Monday, January 5, 2009


Happy New Year!

Last weekend I started working off my Christmas poundage by snowshoeing up a steep hill side. The snow this year is fantastic, deep and fluffy and definitely adds to the work out. This image shows an outcrop of Cutler, a fine Permian red bed with an abundance of cobbles in the conglomerate. In the past I have taken students up here (in the summer) just to show this amazing outcrop. You can see the icicles that have formed that indicate that the temperatures have indeed spent a small amount of time above freezing. The San Juan Mountains have such steep slopes that the difference between north and south facing slopes is extreme. It is common to find valleys that are one side free from snow while the other side is waist deep. The lower San Juan valleys (this was taken just outside of Ouray Colorado) are also low enough that is is not uncommon to find daytime temperatures above the freezing mark. These two features ensure that there will be plenty of freeze thaw cycles all year round to provide the muscle to break apart the already fragmented rock.

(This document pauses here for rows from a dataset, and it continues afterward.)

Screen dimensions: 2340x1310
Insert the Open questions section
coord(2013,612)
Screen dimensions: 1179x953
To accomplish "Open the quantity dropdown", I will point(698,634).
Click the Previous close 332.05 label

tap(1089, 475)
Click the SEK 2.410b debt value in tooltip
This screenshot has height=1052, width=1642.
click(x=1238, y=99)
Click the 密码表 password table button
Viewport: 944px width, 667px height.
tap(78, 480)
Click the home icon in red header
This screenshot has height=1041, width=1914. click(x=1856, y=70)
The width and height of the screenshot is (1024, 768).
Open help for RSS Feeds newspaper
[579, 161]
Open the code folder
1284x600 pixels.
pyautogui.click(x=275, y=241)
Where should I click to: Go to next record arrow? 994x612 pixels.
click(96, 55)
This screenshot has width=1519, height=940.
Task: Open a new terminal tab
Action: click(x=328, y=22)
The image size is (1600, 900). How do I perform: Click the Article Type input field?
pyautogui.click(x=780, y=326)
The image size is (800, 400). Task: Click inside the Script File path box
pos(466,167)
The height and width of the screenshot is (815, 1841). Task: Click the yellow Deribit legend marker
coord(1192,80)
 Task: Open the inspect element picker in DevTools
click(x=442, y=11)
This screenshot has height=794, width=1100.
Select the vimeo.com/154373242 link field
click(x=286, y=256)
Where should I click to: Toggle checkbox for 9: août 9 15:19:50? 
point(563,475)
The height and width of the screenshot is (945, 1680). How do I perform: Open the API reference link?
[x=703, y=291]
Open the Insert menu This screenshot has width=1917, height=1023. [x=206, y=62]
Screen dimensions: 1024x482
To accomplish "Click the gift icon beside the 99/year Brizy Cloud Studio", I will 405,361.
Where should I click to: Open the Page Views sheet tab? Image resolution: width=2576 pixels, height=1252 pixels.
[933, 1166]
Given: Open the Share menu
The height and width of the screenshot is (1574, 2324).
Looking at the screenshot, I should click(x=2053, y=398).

The rock fragments then fall down the mountainside creating talus slopes and in the San Juan Mountains you often see rock glaciers...but that is another story. The mountains here are falling down and with abandon. If anyone wants to see geology happen in front of their eyes, I invite them to travel Red Mountain Pass. We have avalanches close the road in the winter, giant icicles fall onto to the road in the spring, rocks fall all year round and mudslides in the summer...and it all starts with that small icicle ice cracking that rock way up on the hillside.